Collected data entries:

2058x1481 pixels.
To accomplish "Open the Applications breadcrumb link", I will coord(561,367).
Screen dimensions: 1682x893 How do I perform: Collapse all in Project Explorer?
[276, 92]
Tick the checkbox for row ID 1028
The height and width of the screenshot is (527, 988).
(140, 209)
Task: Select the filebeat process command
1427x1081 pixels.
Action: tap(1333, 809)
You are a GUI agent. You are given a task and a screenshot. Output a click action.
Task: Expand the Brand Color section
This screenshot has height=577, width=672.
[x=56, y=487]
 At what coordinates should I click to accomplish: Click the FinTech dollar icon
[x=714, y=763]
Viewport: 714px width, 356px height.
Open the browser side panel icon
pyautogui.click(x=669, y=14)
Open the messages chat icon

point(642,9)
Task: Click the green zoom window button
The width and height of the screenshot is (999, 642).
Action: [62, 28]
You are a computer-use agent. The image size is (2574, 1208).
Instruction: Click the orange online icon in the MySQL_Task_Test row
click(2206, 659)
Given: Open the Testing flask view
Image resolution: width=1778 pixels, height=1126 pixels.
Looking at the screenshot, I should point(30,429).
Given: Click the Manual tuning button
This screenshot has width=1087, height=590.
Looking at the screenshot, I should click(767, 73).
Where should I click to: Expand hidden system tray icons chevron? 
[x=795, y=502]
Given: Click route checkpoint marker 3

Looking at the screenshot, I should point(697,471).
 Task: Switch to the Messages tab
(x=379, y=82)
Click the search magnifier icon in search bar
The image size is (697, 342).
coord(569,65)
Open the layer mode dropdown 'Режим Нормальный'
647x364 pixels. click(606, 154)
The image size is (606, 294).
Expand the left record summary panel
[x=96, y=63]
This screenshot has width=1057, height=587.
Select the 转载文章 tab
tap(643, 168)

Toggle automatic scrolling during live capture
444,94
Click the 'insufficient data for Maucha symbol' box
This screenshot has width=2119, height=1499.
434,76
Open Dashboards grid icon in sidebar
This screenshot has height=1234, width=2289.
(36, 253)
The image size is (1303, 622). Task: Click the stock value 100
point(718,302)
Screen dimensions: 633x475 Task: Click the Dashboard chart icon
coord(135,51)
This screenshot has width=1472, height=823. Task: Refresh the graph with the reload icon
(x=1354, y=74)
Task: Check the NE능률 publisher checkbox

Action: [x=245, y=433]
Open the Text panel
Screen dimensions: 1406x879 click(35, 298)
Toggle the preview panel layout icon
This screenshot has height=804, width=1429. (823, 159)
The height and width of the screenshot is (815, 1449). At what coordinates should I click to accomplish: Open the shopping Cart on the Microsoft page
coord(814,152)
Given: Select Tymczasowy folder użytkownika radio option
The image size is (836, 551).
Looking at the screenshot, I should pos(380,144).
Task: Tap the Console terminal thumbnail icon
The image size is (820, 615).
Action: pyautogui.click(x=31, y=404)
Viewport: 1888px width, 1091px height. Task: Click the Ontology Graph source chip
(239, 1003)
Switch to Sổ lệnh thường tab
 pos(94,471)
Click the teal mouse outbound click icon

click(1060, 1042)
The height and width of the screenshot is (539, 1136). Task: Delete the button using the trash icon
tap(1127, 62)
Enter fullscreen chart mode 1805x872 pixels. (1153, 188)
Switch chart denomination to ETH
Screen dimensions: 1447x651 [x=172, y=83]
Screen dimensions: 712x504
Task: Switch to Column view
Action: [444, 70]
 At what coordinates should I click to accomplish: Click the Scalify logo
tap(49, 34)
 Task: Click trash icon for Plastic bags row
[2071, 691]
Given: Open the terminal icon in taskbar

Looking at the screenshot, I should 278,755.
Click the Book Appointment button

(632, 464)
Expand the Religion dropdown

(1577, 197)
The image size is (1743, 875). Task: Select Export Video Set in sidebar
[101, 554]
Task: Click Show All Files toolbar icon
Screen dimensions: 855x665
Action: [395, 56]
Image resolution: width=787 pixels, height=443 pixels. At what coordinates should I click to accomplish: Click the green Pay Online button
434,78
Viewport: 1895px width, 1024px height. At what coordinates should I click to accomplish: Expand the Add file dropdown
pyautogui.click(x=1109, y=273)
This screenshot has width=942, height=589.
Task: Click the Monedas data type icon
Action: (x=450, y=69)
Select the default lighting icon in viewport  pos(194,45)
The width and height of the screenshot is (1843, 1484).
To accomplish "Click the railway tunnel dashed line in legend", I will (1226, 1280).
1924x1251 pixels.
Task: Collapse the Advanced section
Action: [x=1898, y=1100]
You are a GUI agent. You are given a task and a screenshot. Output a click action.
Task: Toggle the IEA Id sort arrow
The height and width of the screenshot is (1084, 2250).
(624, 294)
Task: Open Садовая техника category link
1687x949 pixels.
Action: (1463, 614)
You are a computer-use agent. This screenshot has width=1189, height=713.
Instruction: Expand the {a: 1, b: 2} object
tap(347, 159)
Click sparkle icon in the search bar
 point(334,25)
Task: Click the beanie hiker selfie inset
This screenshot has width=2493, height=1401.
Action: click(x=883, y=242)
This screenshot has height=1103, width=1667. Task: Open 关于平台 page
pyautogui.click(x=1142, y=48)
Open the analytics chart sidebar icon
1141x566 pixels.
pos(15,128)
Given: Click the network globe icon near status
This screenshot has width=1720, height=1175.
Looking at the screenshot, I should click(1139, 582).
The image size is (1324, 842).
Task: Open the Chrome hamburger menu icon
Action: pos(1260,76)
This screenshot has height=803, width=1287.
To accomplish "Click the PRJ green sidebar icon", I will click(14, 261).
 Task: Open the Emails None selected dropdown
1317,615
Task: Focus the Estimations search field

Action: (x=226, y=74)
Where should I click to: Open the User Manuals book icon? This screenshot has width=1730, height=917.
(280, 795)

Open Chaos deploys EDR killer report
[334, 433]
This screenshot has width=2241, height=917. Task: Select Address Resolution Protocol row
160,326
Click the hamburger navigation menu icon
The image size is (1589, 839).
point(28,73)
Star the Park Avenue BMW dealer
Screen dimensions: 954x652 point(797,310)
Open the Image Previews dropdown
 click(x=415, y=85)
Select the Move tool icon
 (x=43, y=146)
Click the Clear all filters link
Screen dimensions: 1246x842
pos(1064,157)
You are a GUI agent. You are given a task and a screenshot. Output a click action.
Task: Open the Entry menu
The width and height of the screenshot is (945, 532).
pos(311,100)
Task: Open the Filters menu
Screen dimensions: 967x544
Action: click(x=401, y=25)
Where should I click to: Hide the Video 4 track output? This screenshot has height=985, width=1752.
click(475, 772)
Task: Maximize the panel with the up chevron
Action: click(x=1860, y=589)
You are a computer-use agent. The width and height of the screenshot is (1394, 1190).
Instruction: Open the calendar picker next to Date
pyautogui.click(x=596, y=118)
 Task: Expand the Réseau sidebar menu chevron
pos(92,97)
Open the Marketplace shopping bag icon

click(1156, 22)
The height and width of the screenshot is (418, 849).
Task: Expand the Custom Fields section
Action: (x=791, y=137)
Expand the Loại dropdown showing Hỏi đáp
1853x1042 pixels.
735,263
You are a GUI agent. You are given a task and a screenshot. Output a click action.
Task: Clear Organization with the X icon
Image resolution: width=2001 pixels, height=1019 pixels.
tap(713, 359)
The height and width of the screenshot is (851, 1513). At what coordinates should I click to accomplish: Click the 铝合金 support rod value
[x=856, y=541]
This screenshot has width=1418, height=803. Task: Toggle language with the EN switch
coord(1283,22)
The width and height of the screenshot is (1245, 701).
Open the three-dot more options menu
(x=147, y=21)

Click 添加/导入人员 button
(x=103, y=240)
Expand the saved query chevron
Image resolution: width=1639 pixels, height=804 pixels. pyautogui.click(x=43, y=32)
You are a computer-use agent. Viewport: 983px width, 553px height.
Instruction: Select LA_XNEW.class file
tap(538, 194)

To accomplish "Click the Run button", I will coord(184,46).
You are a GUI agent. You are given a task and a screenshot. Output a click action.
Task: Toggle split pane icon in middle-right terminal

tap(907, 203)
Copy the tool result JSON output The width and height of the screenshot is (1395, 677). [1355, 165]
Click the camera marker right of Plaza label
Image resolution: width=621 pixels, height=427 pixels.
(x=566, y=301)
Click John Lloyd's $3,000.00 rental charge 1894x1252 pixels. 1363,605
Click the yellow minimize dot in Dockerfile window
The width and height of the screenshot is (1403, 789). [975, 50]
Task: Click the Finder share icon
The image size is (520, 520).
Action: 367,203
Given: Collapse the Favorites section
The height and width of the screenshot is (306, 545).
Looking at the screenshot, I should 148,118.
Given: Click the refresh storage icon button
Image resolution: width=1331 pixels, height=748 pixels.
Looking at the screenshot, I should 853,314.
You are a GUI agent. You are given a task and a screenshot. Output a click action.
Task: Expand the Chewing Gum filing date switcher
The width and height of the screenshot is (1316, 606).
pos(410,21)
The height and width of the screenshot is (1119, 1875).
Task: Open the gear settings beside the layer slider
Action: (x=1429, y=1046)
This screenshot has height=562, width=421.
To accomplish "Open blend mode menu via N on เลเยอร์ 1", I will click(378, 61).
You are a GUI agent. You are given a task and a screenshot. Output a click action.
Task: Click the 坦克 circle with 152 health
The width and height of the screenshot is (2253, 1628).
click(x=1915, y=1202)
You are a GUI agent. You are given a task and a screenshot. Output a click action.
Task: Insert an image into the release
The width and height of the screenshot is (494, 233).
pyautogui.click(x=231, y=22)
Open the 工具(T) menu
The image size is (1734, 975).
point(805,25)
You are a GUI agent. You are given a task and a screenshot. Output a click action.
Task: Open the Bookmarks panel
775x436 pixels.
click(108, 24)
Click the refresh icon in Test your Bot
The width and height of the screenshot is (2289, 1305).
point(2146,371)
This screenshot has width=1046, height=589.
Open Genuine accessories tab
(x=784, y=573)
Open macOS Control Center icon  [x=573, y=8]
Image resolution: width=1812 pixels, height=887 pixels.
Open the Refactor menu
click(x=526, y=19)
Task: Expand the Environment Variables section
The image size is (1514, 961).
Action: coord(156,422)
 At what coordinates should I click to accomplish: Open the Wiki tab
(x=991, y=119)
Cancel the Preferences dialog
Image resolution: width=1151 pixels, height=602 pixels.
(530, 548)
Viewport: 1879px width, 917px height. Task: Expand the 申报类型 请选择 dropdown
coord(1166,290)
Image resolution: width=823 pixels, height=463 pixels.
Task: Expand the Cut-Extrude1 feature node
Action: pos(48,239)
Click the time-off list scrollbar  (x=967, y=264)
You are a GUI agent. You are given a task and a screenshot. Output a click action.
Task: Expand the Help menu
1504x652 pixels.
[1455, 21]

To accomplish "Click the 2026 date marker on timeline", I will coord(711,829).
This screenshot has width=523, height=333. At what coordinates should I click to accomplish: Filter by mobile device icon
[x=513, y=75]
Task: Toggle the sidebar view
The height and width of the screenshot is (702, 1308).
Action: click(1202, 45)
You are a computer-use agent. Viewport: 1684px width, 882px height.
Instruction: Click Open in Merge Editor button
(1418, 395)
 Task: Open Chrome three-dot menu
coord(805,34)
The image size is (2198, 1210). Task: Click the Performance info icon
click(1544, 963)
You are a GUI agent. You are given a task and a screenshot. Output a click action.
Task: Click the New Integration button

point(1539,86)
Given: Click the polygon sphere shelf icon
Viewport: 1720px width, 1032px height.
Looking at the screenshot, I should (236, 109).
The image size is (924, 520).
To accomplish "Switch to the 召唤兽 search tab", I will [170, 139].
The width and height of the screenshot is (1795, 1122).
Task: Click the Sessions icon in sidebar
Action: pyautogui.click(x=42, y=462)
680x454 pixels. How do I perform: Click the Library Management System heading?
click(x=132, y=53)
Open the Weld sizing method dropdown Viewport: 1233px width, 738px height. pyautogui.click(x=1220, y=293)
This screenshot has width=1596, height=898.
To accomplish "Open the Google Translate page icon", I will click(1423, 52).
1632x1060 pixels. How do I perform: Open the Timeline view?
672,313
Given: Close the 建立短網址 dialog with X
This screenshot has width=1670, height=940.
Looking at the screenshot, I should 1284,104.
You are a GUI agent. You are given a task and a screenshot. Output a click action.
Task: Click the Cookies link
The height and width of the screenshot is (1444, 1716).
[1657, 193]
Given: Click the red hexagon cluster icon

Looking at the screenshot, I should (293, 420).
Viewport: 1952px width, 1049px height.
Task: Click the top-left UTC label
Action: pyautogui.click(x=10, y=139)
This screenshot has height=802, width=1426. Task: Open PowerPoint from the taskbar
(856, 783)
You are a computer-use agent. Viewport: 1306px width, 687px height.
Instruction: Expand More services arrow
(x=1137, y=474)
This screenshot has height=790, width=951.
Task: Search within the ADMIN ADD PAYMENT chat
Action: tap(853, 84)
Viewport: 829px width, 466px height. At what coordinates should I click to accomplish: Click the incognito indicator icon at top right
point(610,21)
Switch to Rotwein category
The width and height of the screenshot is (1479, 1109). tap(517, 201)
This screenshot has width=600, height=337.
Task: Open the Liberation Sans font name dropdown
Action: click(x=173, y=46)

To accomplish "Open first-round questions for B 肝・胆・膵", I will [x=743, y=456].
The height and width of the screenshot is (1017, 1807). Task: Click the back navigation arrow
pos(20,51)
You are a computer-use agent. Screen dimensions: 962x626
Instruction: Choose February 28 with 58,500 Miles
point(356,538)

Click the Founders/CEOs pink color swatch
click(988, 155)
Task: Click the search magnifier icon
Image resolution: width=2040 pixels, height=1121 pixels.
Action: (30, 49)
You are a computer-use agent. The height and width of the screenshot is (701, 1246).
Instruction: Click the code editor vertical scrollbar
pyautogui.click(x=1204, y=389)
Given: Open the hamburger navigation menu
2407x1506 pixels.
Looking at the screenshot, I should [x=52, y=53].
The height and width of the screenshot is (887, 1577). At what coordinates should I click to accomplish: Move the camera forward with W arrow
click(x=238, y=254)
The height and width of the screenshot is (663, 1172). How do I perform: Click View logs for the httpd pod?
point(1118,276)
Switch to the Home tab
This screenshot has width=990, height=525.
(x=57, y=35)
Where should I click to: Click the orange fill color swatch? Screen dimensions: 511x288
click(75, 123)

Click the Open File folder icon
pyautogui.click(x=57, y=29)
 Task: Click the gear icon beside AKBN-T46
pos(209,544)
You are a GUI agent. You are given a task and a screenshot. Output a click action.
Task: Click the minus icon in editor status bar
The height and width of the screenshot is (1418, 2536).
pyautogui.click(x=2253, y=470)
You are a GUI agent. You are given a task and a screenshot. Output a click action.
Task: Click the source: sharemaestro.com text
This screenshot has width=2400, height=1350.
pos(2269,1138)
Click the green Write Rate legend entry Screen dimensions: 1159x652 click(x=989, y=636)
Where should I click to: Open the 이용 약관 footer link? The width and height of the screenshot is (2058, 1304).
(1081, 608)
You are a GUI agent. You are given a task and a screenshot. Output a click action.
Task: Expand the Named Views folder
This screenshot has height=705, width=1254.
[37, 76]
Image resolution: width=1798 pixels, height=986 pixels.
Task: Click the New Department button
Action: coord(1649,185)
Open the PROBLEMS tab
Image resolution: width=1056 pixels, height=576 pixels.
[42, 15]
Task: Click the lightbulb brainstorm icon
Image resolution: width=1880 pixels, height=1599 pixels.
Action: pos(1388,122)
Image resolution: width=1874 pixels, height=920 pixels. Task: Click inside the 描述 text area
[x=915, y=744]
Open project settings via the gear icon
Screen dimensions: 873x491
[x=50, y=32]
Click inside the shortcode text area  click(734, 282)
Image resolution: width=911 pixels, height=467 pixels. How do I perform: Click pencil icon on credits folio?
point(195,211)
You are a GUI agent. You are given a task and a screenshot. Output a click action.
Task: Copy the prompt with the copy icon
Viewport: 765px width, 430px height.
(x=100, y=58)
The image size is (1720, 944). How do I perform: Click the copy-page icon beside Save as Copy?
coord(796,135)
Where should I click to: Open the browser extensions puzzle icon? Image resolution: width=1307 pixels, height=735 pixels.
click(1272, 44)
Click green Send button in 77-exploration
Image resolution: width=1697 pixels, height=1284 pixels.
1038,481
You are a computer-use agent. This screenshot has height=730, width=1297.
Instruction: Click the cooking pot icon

Description of the task.
Out of the data above, set down the lines from the one with "Expand the saved query chevron" to the one with "Click John Lloyd's", both included, exactly as written and with no additions.

Written response.
Expand the saved query chevron
Image resolution: width=1639 pixels, height=804 pixels. pyautogui.click(x=43, y=32)
You are a computer-use agent. Viewport: 983px width, 553px height.
Instruction: Select LA_XNEW.class file
tap(538, 194)

To accomplish "Click the Run button", I will coord(184,46).
You are a GUI agent. You are given a task and a screenshot. Output a click action.
Task: Toggle split pane icon in middle-right terminal

tap(907, 203)
Copy the tool result JSON output The width and height of the screenshot is (1395, 677). [1355, 165]
Click the camera marker right of Plaza label
Image resolution: width=621 pixels, height=427 pixels.
(x=566, y=301)
Click John Lloyd's $3,000.00 rental charge 1894x1252 pixels. 1363,605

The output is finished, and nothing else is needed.